Myb^F/F floxed mutant mice possess loxP sites flanking exon 6 of the myeloblastosis oncogene (Myb). MYB is a transcription factor involved in the proliferation and differentiation of hematopoietic progenitor cells. Mice that are homozygous for this allele are viable and fertile. When these mutant mice are bred to mice that express Cre recombinase, resulting offspring will have exon 6 deleted in cre-expressing tissues.

When crossed to B6.Cg-Tg(Lck-cre)548Jxm/J mice (Stock No. 003802) expressing Cre recombinase T lymphocytes, T cells in resulting myb^F/F/LckCre mice did not progress from the DN3 stage to the DN4 stage of thymocyte development. Thymic cellularity is decreased to 11% of that seen in controls. Double positive (DP) thymocytes are reduced by 62% compared to littermate controls.

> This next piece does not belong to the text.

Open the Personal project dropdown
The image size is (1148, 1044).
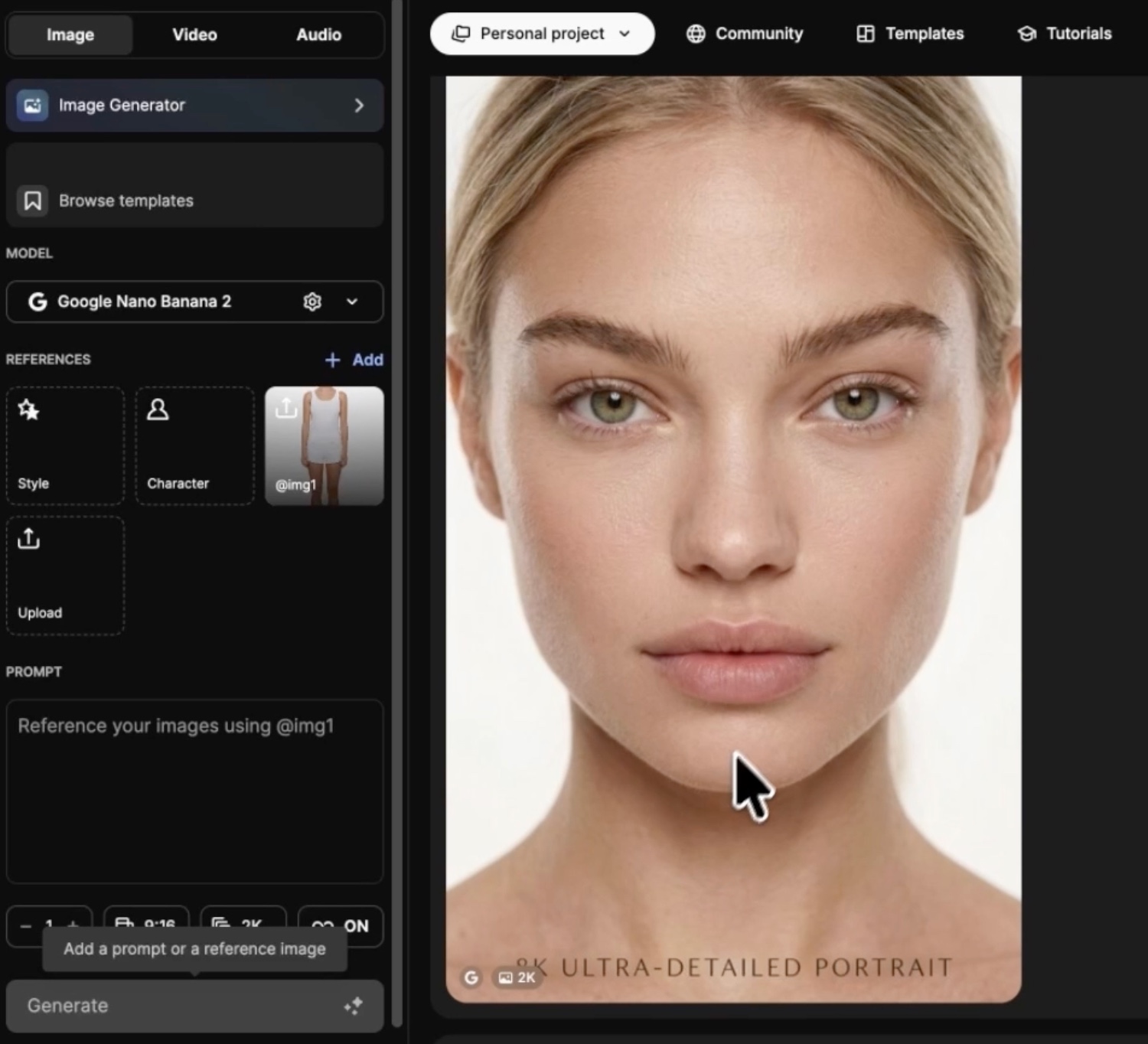point(542,34)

When crossed to B6.Cg-Tg(Mx1-cre)1Cgn/J mice (Stock No. 003556) expressing Cre recombinase in adult bone marrow, resulting myb^F/F/MxCre mice have reductions of hematopoietic lineages including neutrophilic, monocytic, B lymphoid, erythroid, and, megakaryocytic cells after polyinosinic-polycytidylic acid (pIpC) administration.

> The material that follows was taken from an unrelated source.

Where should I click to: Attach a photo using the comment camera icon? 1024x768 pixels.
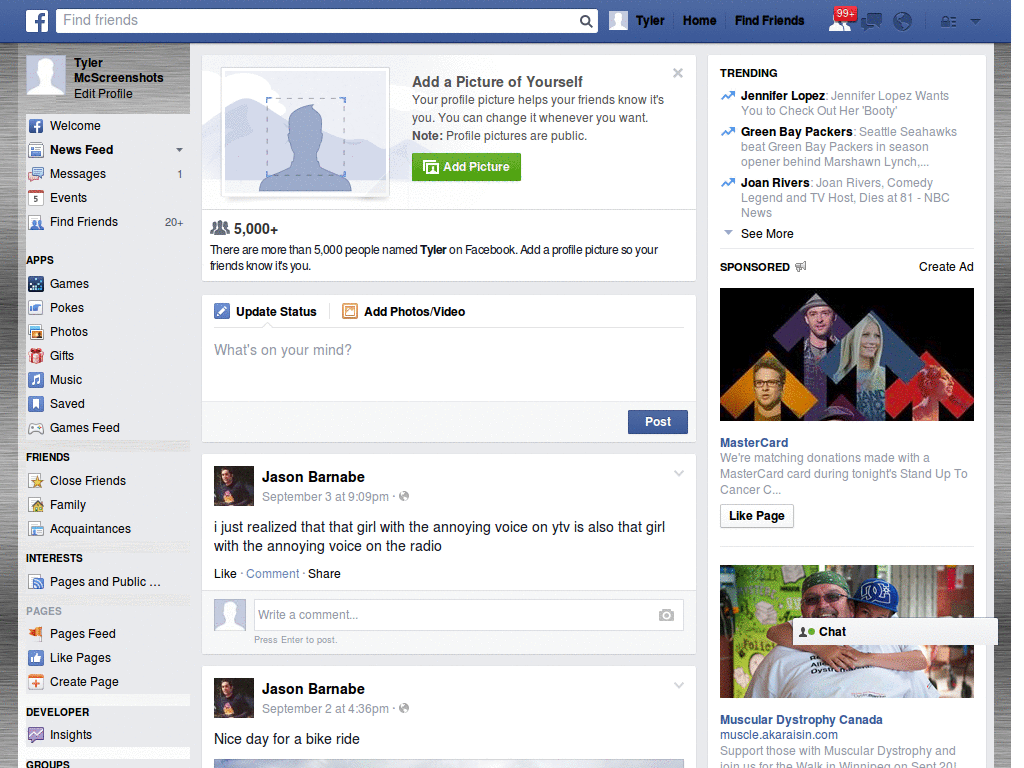tap(666, 616)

Stock No. 035170, a similar strain with loxP sites flanking exon 2, takes into account that splicing of nascent Myb mRNA between exon 1 and 2 occurs in the first reading frame, whereas all other known splices between coding exons are in the second and third reading frames. Thus, there are no known splicing events that could occur in frame down stream of exon 1 after Cre mediated deletion of exon 2. c-Myb proteins are not detected using antibodies that recognize epitopes in the N- or C-terminal ends after cre recombination in this line. This Stock No. 028881 with exon 6 floxed, targets the c-Myb DNA binding domain, rather than exon 2. Due to a variety of c-My splice variants expressed from different promoters, deletion of exon 6 may still produce a truncated protein driven by a promoter that is still present upstream of exon 2. This includes 2 major variants that involve exons 9 and 9A.